Press release from Business Wire
Schlumberger-Smith Merger Receives Unconditional Clearance from U.S. Department of Justice
Tuesday, July 27, 2010
Schlumberger-Smith Merger Receives Unconditional Clearance from U.S. Department of Justice12:57 EDT Tuesday, July 27, 2010
HOUSTON (Business Wire) -- Schlumberger Ltd (NYSE: SLB) and Smith International, Inc. (NYSE: SII)
jointly announced today that the U.S. Department of Justice has cleared
their proposed merger without any conditions, granting early termination
of the waiting period required by the Hart-Scott-Rodino Antitrust
Improvements Act of 1976 with respect to the proposed merger. As
announced yesterday, the European Commission cleared the proposed merger
under the EC Merger Regulation on July 26, 2010 without any conditions.
The closing of the proposed merger remains subject to approval by Smith
stockholders and the satisfaction or waiver of the other closing
conditions contained in the merger agreement between the companies. As
previously announced, the 2010 annual meeting of stockholders of Smith
is scheduled for August 24, 2010, at which meeting stockholders of Smith
will consider and vote upon matters including the proposed adoption of
the agreement and plan of merger between Smith and Schlumberger.
Subject to receipt of approval from Smith stockholders, Schlumberger and
Smith expect to close the merger on August 27, 2010. Until that time,
Schlumberger and Smith will continue to operate as separate and
independent companies and continue to serve their respective customers.
Forward-Looking Statements
This press release includes “forward-looking statements” within the
meaning of Section 27A of the Securities Act of 1933, as amended, and
Section 21E of the Securities Exchange Act of 1934, as amended. The
opinions, forecasts, projections, or other statements other than
statements of historical fact, are forward-looking statements. Neither
Schlumberger nor Smith can give any assurance that such expectations
will prove to be correct. These statements are subject to, among other
things, satisfaction of the closing conditions to the merger, the risk
that the Smith 2010 annual stockholders meeting is cancelled or delayed,
the risk that the contemplated merger does not occur, negative effects
from the pendency of the merger, the ability to successfully integrate
the merged businesses and to realize expected synergies and other risk
factors that are discussed in Schlumberger's and Smith's most recent
Forms 10-K as well as each company's other filings with the SEC
available at the SEC's Internet site (http://www.sec.gov).
Actual results may differ materially from those expected, estimated or
projected.
Forward-looking statements speak only as of the date they are made, and
neither Schlumberger nor Smith undertake any obligation to publicly
update or revise any of them in light of new information, future events
or otherwise.
Additional Information
Schlumberger has filed with the SEC a registration statement on Form S-4
containing a definitive proxy statement/prospectus of Schlumberger and
Smith and other documents related to the proposed transaction.

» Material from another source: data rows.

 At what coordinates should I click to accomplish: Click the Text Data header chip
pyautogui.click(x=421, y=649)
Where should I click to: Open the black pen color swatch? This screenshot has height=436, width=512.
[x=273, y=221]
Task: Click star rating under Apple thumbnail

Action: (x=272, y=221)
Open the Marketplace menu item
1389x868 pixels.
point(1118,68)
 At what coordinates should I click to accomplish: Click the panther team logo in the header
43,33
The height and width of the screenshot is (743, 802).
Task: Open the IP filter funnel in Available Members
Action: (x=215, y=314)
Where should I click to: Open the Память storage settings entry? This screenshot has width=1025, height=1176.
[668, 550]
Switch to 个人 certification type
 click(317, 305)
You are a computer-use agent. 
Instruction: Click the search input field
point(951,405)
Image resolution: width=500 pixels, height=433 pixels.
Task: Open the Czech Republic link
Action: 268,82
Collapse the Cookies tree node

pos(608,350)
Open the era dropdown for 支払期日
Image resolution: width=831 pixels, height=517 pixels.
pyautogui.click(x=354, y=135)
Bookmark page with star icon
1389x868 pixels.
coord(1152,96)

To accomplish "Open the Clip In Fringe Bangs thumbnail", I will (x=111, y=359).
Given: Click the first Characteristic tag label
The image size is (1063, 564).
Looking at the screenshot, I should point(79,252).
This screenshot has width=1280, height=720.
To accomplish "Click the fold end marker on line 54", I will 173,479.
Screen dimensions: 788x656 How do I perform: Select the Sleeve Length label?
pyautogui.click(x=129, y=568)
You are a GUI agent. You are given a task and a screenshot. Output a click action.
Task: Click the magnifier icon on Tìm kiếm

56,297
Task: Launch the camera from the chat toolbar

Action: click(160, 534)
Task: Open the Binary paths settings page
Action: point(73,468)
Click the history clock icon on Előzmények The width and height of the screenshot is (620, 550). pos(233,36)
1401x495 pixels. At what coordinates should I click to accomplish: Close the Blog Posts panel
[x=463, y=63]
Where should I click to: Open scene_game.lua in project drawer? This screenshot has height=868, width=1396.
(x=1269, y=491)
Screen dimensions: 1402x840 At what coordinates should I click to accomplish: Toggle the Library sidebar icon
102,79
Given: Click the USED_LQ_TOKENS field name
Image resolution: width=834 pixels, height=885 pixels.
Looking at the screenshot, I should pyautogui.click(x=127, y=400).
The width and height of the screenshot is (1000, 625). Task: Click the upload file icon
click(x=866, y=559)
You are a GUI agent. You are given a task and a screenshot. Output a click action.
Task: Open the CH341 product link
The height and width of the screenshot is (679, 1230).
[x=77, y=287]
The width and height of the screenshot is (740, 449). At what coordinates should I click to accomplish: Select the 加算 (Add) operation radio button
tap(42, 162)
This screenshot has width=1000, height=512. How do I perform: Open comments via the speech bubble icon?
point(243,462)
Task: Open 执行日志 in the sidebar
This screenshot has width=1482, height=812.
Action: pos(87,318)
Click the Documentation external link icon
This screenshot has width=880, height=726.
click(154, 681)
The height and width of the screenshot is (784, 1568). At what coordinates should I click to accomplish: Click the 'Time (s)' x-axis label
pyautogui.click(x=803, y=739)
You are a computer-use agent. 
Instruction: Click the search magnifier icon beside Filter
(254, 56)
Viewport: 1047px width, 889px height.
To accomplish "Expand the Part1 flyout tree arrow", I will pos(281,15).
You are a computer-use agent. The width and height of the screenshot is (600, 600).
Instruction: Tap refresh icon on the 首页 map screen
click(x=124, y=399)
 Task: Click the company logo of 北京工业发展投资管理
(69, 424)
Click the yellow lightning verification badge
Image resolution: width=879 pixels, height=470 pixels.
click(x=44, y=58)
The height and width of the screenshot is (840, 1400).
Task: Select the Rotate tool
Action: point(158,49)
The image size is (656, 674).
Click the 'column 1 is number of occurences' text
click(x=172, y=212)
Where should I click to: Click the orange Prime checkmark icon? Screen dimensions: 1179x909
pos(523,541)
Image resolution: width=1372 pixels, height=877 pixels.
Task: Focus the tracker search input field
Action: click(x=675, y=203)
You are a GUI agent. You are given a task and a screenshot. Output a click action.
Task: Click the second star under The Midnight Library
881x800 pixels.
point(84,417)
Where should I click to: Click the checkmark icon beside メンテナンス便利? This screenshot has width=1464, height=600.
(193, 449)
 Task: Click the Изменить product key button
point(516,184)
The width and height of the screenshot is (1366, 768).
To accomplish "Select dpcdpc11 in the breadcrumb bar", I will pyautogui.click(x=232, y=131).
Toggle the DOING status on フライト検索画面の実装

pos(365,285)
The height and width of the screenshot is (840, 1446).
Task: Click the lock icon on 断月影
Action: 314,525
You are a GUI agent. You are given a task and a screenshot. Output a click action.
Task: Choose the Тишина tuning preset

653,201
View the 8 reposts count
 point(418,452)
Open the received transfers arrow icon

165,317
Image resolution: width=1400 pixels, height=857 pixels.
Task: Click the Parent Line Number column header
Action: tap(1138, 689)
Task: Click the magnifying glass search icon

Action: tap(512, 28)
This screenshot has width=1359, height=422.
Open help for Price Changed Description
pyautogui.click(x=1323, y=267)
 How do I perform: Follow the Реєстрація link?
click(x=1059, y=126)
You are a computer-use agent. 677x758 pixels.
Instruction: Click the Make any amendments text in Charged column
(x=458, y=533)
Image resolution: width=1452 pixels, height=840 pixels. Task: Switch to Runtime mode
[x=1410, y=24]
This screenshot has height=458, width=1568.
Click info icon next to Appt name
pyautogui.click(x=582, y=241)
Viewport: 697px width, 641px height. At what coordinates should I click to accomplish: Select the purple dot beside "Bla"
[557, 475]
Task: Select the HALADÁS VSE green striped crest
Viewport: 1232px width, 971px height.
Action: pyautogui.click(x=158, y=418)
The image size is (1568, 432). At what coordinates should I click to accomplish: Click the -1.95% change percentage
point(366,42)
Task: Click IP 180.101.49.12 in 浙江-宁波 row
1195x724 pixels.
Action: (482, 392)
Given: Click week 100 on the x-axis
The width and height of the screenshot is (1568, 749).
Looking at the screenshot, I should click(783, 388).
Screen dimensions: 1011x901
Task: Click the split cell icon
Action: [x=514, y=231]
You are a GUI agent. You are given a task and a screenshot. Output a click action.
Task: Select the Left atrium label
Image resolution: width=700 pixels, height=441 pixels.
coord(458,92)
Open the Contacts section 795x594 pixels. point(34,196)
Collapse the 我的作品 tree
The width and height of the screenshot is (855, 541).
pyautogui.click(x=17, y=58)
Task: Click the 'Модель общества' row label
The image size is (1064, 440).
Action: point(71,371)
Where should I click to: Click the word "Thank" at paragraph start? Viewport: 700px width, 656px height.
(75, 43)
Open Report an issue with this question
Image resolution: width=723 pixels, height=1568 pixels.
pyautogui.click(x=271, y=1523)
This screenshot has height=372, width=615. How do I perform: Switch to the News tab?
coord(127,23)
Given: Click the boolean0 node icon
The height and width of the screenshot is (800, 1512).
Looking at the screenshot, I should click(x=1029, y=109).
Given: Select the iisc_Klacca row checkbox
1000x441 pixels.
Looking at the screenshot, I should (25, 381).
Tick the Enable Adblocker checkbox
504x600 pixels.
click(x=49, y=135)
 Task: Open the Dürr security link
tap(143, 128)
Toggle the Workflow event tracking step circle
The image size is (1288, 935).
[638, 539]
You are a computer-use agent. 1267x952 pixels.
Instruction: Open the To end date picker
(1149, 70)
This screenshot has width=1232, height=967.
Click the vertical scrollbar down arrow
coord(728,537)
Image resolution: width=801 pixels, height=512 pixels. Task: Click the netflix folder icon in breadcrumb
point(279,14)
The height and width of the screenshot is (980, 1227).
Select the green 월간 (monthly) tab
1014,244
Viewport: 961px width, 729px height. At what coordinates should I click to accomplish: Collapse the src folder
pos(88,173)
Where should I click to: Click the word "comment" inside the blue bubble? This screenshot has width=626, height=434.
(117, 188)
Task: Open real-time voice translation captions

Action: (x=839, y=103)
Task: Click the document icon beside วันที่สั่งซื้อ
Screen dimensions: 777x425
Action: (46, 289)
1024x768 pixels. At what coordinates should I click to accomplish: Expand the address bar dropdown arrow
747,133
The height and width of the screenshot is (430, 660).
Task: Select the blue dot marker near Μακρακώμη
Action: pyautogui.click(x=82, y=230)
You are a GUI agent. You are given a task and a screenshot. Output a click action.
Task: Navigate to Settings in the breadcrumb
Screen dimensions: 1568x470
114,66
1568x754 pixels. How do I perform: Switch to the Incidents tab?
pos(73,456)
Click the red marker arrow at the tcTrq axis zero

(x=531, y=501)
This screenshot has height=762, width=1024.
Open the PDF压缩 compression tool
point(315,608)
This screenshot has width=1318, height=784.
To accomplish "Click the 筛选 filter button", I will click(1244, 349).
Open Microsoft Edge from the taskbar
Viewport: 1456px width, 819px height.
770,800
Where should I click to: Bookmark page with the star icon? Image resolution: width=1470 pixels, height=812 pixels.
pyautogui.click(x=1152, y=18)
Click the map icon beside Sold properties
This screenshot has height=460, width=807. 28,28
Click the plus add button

The
registration has been declared effective by the SEC and Smith intends to
mail the proxy statement/prospectus to its stockholders on or about July
27, 2010. STOCKHOLDERS ARE URGED TO READ THE DEFINITIVE PROXY
STATEMENT/PROSPECTUS AND REGISTRATION STATEMENT REGARDING THE PROPOSED
TRANSACTION BECAUSE IT CONTAINS IMPORTANT INFORMATION ABOUT THE PROPOSED
TRANSACTION, INCLUDING DETAILED RISK FACTORS. These documents contain
important information about the proposed transaction that should be read
carefully before any decision is made with respect to the proposed
transaction. These materials are available to the shareholders of Smith
at no expense to them. Investors and security holders can obtain the
documents free of charge at the SEC's web site, www.sec.gov.
In addition, such materials (and all other documents filed with the SEC)
are available free of charge at www.smith.com
or www.slb.com.
You may also read and copy any reports, statements and other information
filed by Smith or Schlumberger with the SEC at the SEC public reference
room at 100 F Street N.E., Room 1580, Washington, D.C. 20549. Please
call the SEC at (800) 732-0330 or visit the SEC's website for further
information on its public reference room.
Each company's directors and executive officers and other persons may be
deemed, under SEC rules, to be participants in the solicitation of
proxies in connection with the proposed transaction. Information
regarding Schlumberger's directors and officers can be found in its
proxy statement filed with the SEC on March 4, 2010 and information
regarding Smith's directors and officers can be found in its amendment
to its annual report on Form 10-K filed with the SEC on April 30, 2010.
Additional information regarding the participants in the proxy
solicitation and a description of their direct and indirect interests in
the transaction, by security holdings or otherwise, are contained in the
definitive proxy statement/prospectus and other relevant materials.